EXERCISE BRIEF: Below are records; count how many of their lines contain the word "agent" and give the number alone.

Excerpts from a dataset
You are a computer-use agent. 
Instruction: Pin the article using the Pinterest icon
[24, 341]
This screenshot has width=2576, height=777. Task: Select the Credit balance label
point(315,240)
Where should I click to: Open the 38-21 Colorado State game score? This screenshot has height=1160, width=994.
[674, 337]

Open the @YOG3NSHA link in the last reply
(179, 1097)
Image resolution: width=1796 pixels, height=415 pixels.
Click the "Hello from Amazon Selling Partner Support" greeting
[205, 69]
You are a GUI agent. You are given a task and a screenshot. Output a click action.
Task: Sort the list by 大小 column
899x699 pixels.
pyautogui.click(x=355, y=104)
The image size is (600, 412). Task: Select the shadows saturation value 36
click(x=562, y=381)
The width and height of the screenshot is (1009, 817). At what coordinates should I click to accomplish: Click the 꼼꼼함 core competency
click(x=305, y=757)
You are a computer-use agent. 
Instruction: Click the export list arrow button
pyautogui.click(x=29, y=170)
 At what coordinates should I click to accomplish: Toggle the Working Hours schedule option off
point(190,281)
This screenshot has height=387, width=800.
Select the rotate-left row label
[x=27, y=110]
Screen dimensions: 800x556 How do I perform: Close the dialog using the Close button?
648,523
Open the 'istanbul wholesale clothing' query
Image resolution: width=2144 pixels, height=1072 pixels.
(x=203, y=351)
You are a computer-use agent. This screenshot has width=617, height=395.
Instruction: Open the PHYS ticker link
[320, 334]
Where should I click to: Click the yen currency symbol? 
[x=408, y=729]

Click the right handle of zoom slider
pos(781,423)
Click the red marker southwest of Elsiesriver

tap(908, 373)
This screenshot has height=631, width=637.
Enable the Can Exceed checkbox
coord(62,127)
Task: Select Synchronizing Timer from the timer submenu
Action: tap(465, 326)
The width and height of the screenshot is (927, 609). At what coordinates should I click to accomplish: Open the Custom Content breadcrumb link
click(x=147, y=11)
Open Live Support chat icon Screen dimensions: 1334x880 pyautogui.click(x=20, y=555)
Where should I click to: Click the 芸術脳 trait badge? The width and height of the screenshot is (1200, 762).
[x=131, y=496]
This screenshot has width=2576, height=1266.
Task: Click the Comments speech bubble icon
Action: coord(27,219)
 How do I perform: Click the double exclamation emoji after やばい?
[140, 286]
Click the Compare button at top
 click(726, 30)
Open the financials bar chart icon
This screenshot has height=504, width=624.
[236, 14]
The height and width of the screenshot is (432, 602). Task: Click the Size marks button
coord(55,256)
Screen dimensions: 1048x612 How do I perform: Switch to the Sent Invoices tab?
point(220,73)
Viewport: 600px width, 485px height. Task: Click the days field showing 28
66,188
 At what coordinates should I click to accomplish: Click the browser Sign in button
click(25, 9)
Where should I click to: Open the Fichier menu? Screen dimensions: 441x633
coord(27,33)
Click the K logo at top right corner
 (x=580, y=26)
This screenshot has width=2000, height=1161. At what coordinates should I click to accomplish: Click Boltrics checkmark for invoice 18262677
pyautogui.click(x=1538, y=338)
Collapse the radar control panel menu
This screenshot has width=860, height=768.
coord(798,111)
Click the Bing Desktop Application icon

RESPONSE BELOW: 4